AIM
Count the lines below that contain the string "This", treating uppercase and lowercase as different, and reply with only that number.

# START OF THE INPUT

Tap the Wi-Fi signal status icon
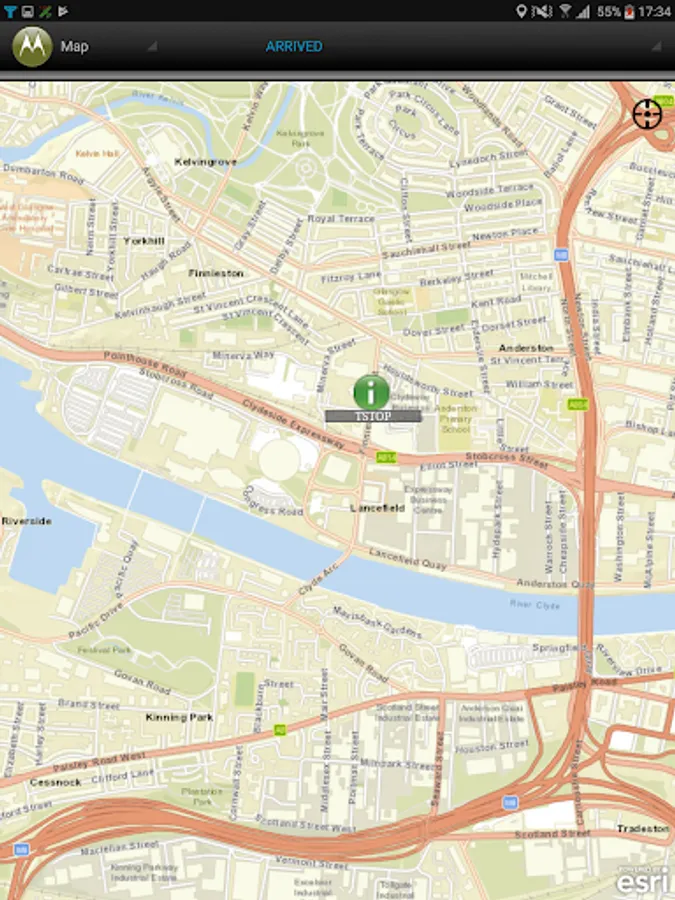Screen dimensions: 675x900 tap(565, 11)
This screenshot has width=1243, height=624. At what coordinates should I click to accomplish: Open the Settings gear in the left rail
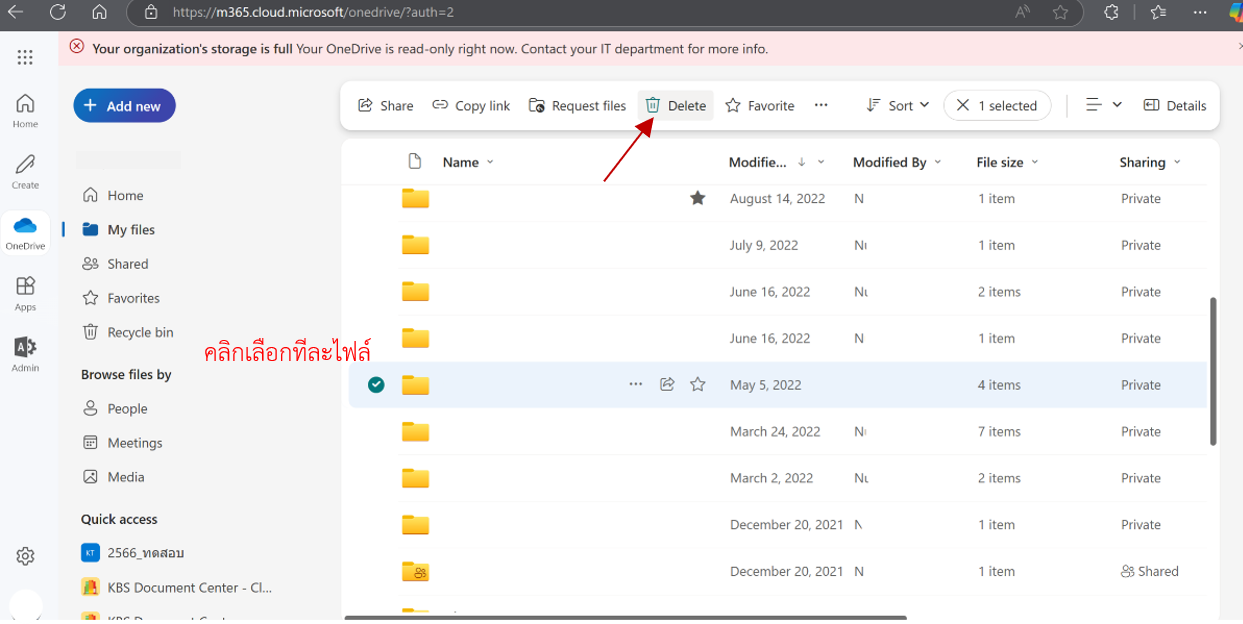(25, 556)
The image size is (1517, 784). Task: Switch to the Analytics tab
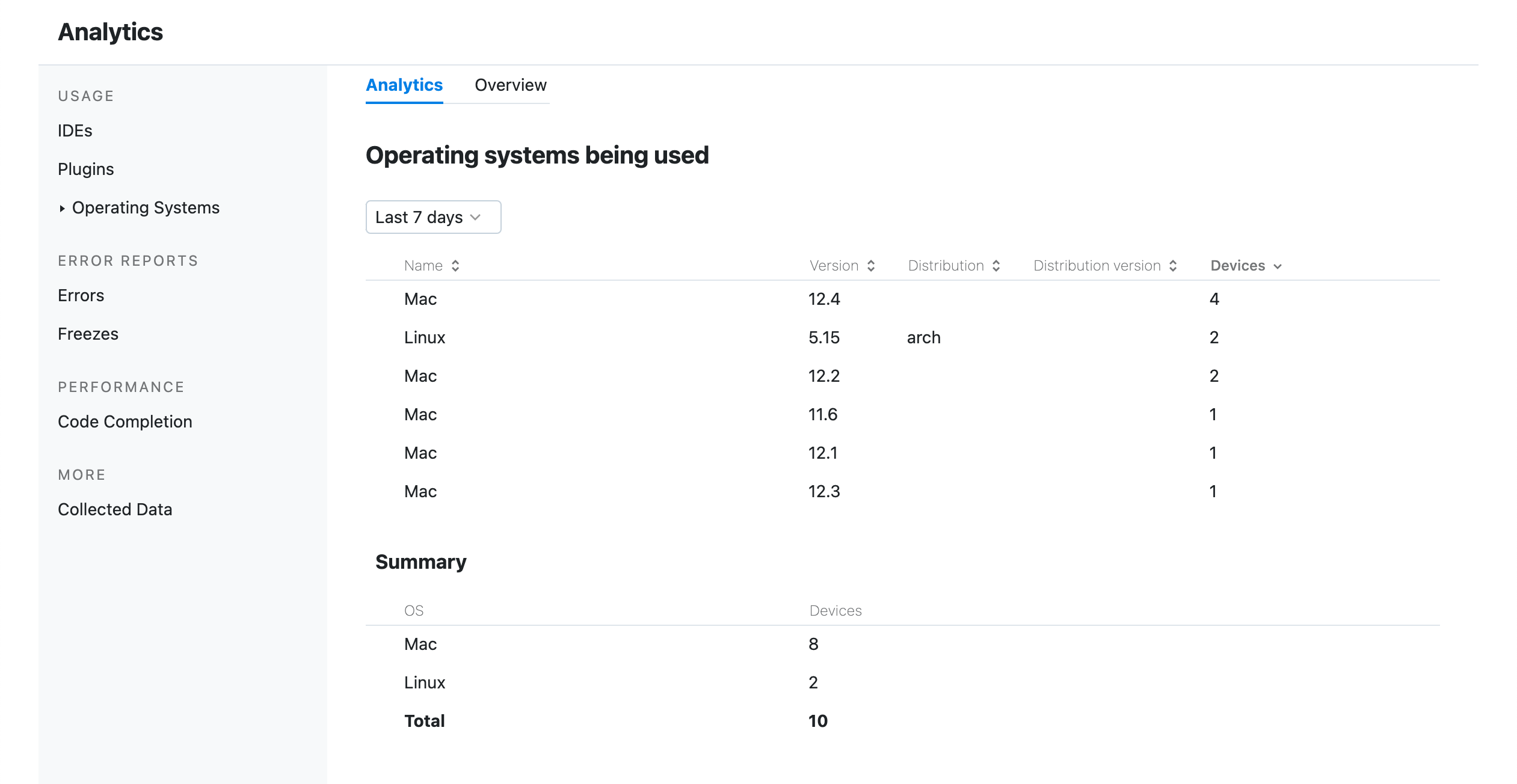[403, 85]
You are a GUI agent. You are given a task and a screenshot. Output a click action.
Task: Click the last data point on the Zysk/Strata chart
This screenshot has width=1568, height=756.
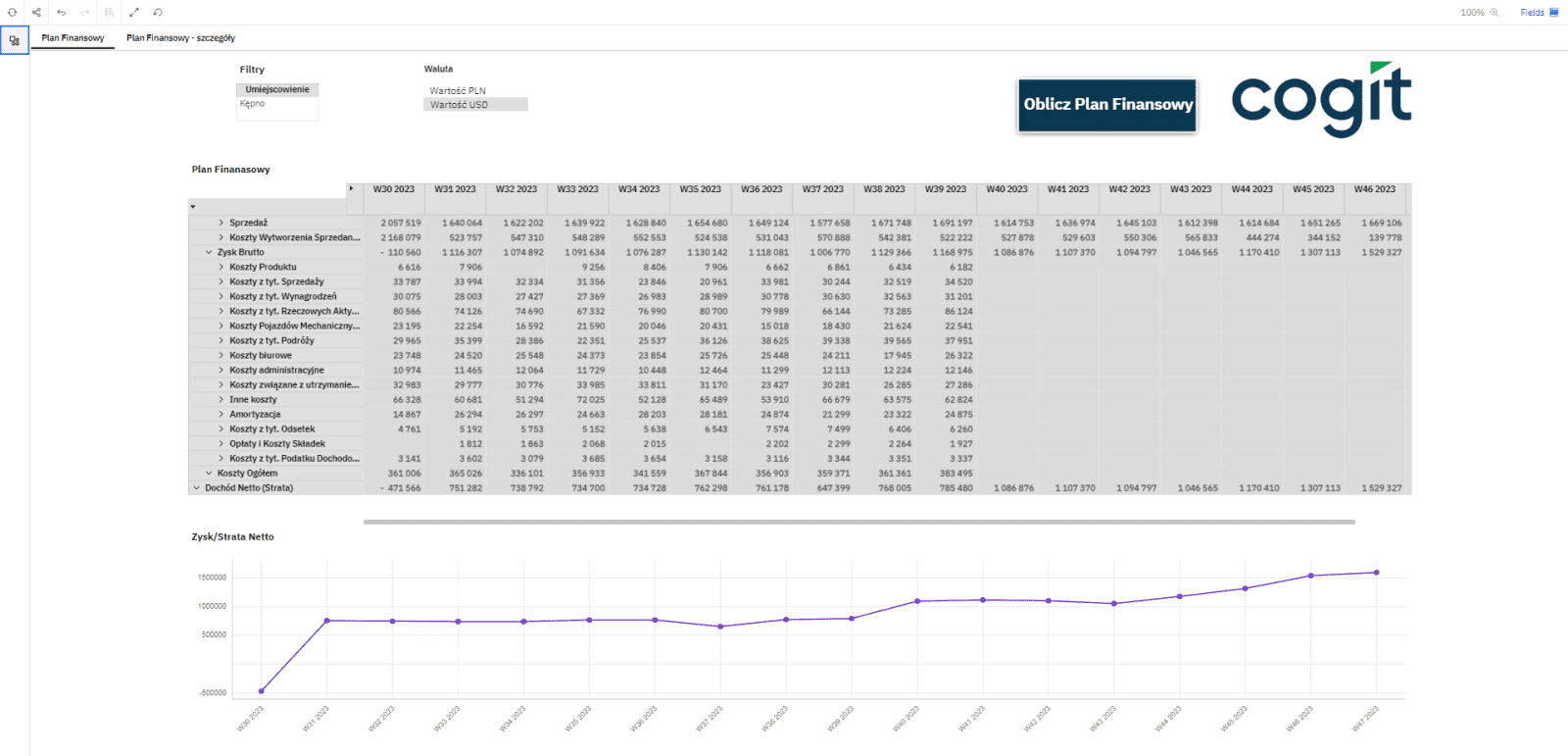pos(1376,573)
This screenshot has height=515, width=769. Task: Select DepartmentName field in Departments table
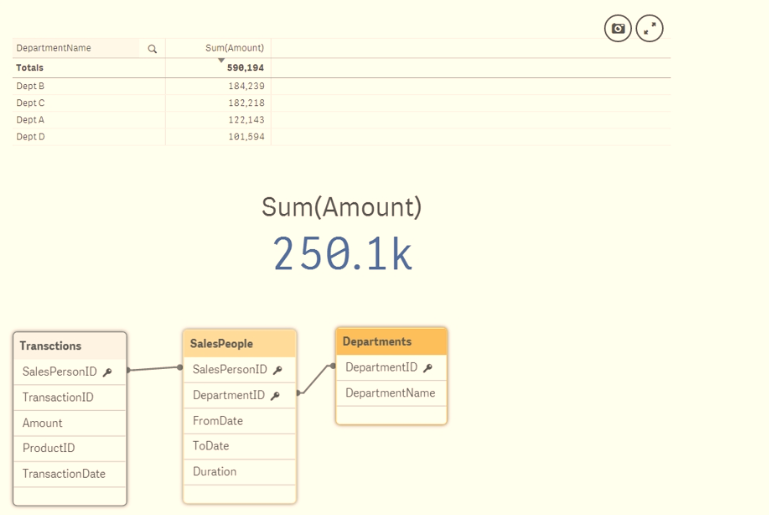tap(390, 393)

# END OF THE INPUT

RESPONSE TO THE TASK
3